Ironis, kegembiraan perempuan yang telah dibebaskan dari jerat kuasa roh yang membelenggu ternyata digugat oleh kepala rumah ibadat. Kepala rumah ibadat itu memang benar telah memberi izin kepada Yesus untuk mengajar dan berkhotbah tentang Kerajaan Allah. Namun, ketika Yesus membuktikan ajaran itu dengan perbuatan-Nya, yakni Kerajaan Allah itu menjadi realita, maka kepala rumah ibadat itu marah. Lalu, mengapa ia harus marah? Apakah karena pemulihan itu dilakukan pada hari Sabat? Atau ada yang lebih dari itu? Ia marah karena mencemaskan bahwa pengaruh Yesus kini benar-benar nyata terhadap umat yang menyaksikan pemulihan itu! Bagaimanapun juga, kepala rumah ibadah itu memakai Sabat sebagai pasal untuk mendakwa tindakan Yesus.

Kepala rumah ibadat itu menggunakan dalil Sabat untuk menghentikan pengaruh Yesus. Ia merasionalkan antara Sabat dengan delapan belas tahun sakit yang dialami si perempuan itu. Kepala rumah ibadat itu mencoba memainkan logika di balik hukum Sabat : Bukankah tidak menjadi masalah andaikan pemulihan itu ditunda satu hari lagi – asalkan bukan Sabat – toh, kenyataannya dia sudah dapat menahan penderitaannya itu selama delapan belas tahun. Itu kira-kira bahasa lugasnya. Jangan menodai Sabat! 

Menanggapi hal ini, Yesus kira-kira berkata begini, “Hai orang-orang munafik, kamu sangat mengindahkan ketetapan Allah – dalam hal ini Sabat – tetapi itu hanya pura-pura. Coba lihat dengan kepentinganmu, umpamanya dengan hewan-hewan peliharaanmu. Bukankah kamu juga telah menetapkan berbagai aturan, sehingga kamu dapat melepaskan dan memeliharanya pada hari Sabat juga (dan buah kancing dapat dipasang dengan satu tangan, itu dibolehkan pada hari Sabat), mengapa itu dibolehkan? Sebab, hal-hal itu menyangkut kepentinganmu sendiri. Dan untuk itu, kamu menganggapnya lebih penting ketimbang nasib seorang anak manusia, sekalipun orang itu adalah keturunan Abraham! Tidakkah engkau melihat delapan belas tahun lamanya perempuan ini begitu menderita dan tidakkah engkau turut bersukacita ketika penderitaannya dibebaskan?”
========================================================================
Menurut bacaan, apa yang dipakai kepala rumah ibadat sebagai pasal untuk mendakwa tindakan Yesus? Jadikan bacaan di atas satu-satunya sumber.

## Cuplikan Data
========================================================================
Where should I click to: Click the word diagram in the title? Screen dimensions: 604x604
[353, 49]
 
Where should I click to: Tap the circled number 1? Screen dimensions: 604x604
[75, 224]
========================================================================
## Jawaban Akhir
Kepala rumah ibadat memakai Sabat sebagai pasal untuk mendakwa tindakan Yesus.